* [WORK TO DO] Render the listing as a Markdown table with columns Row and Line, one numbered row per line, leaving out blank lines. Begin at the first line of the listing and stop after the line that has "Action: tap(1090, 31)".

* [ROWS]

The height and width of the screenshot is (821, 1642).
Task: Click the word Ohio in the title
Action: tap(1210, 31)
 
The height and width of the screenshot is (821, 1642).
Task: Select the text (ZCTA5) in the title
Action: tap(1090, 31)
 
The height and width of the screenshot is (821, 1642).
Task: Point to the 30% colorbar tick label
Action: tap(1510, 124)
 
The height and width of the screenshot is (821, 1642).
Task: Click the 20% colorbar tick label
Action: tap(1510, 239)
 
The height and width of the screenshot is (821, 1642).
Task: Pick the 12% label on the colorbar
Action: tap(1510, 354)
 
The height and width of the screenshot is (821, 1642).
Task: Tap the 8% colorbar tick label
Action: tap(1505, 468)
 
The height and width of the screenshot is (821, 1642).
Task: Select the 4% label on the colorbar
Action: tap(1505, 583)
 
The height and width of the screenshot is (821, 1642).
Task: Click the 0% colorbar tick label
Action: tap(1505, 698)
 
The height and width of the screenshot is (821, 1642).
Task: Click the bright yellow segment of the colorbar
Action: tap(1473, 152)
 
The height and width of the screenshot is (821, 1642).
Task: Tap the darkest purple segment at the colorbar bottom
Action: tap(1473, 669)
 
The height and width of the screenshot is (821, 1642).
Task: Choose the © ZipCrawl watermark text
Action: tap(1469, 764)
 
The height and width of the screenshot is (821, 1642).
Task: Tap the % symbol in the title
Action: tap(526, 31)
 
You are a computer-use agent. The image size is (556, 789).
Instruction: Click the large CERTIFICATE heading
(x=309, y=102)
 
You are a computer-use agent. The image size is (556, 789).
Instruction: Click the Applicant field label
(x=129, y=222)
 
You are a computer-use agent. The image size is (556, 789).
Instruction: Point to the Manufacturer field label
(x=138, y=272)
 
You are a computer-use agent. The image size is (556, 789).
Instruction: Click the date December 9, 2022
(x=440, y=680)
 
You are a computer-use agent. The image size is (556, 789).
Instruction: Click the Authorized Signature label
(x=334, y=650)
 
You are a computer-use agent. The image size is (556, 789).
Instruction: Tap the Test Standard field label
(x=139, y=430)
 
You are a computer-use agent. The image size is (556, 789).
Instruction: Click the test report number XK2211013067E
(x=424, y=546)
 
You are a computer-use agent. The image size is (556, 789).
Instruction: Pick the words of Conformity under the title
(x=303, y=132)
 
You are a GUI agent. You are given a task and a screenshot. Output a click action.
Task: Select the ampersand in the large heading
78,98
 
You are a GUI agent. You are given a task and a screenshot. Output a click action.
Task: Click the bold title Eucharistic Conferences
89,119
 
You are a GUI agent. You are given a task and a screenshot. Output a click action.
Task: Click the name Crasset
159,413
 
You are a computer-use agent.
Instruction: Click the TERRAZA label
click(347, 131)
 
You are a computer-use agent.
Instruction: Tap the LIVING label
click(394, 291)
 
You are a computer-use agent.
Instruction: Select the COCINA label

* [EXERCISE OUTPUT]
| Row | Line |
|---|---|
| 1 | The height and width of the screenshot is (821, 1642). |
| 2 | Task: Click the word Ohio in the title |
| 3 | Action: tap(1210, 31) |
| 4 | The height and width of the screenshot is (821, 1642). |
| 5 | Task: Select the text (ZCTA5) in the title |
| 6 | Action: tap(1090, 31) |